In fact, such an equality can exist neither at the beginning of the transitional period nor in the
communist phase, which is based on the formula "to each according to his needs". In reality,
formal equality can never exist, while communism will finally realise a real equality in
natural inequality.
It remains however to explain why the differentiation of wages subsists in the transitional
phase despite the fact that the wage, while preserving its bourgeois envelope, has lost its
antagonistic content. The question is immediately posed: what will be the juridical norms of
repartition prevailing in this period?
In the Critique of the Gotha Programme, Marx responds: "Right can never be higher than the
economic structure of society and its cultural development conditioned thereby". When he
notes that the mode of distribution of the objects of consumption can only be the reflection of
the mode of repartition of the means of production and of the mode of production itself, for
him this is only a schema which is realised gradually. Capitalism did not install its relations of
distribution immediately; it did it by stages, on the accumulated ruins of the feudal system.
The proletariat cannot also not immediately regulate distribution according to socialist norms.

It has to do it by virtue of "rights", which can only be those of "a communist society, not as it
has developed on its own foundations, but, on the contrary, just as it emerges from capitalist
society; which is thus in every respect, economically, morally, and intellectually, still stamped
with the birthmarks of the old society from whose womb it emerges". But there is a major
difference between the conditions for the development of capitalism and those for the
development of socialism. The bourgeoisie, by developing its economic positions inside
feudal society, was also constructing the bases for the future juridical superstructure of its
system of production; and its political revolution codified these economic and juridical gains.
The proletariat does not benefit from any similar evolution and cannot base itself on any
economic privilege or any concrete embryo of "socialist right", because for a marxist there
can be no question of seeing the "social conquests" of reformism as such a right. It has to thus
temporarily apply bourgeois right, albeit in a limited way, to the mechanisms of distribution.

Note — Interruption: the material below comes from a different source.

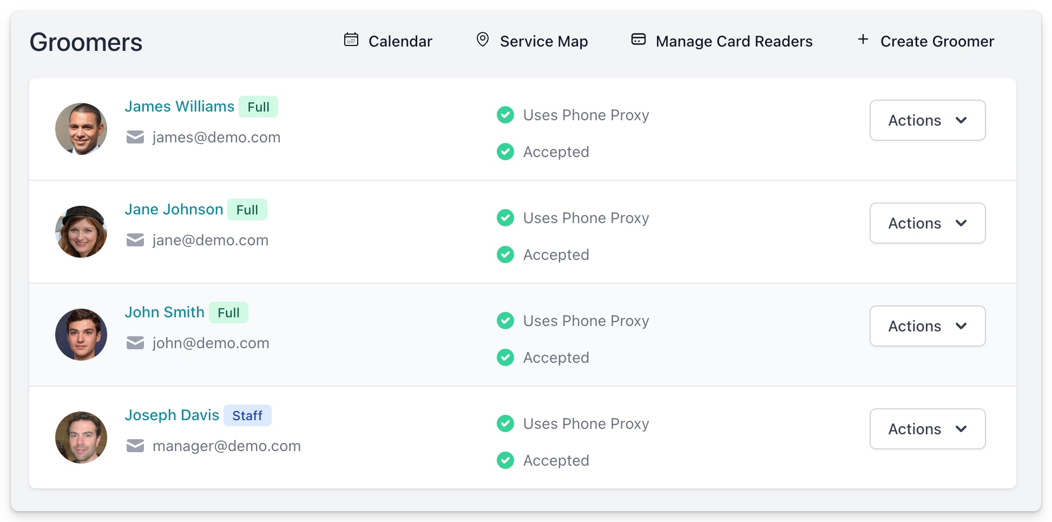Click Jane Johnson's avatar photo
The width and height of the screenshot is (1052, 522).
click(81, 232)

This is what Marx meant when, in the Critique of the Gotha Programme, he talked about
equal rights; and in turn, Lenin, in his State and Revolution, noted with his clear and powerful
realism "the interesting phenomenon that communism in its first phase retains the narrow
horizon of bourgeois right'. Of course, bourgeois right in regard to the distribution of
consumer goods inevitably presupposes the existence of the bourgeois state, for law is nothing
without an apparatus capable of enforcing the observance of the rules of law.
"It follows that under communism there remains for a time not only bourgeois right, but even
the bourgeois state, without the bourgeoisie!"

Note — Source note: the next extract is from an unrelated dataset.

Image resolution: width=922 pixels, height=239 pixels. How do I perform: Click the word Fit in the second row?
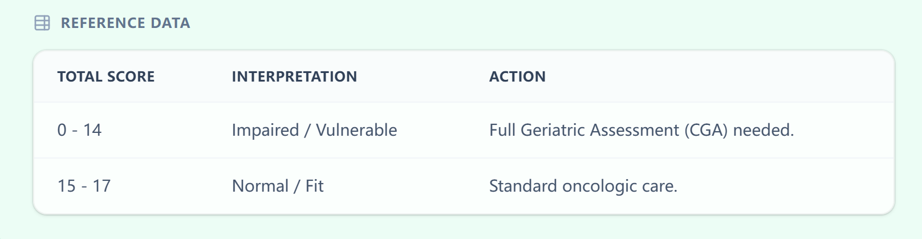(314, 186)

Marx, again in the Critique of the Gotha Programme analyses how and in relation to which
principles bourgeois equal rights are applied: "The right of the producers is proportional to
the labour they supply; the equality consists in the fact that measurement is made with an
equal standard, labour".[4]
And the remuneration of labour is carried out in the following way: "Accordingly, the
individual producer receives back from society -- after the deductions have been made exactly what he gives to it. What he has given to it is his individual quantum of labour [our
emphasis]. For example, the social working day consists of the sum of the individual hours of
work; the individual labour time of the individual producer is the part of the social working
day contributed by him, his share in it. He receives a certificate from society that he has
furnished such-and-such an amount of labour (after deducting his labour for the common
funds); and with this certificate, he draws from the social stock of means of consumption as
much as the same amount of labour cost. The same amount of labour which he has given to
society in one form, he receives back in another.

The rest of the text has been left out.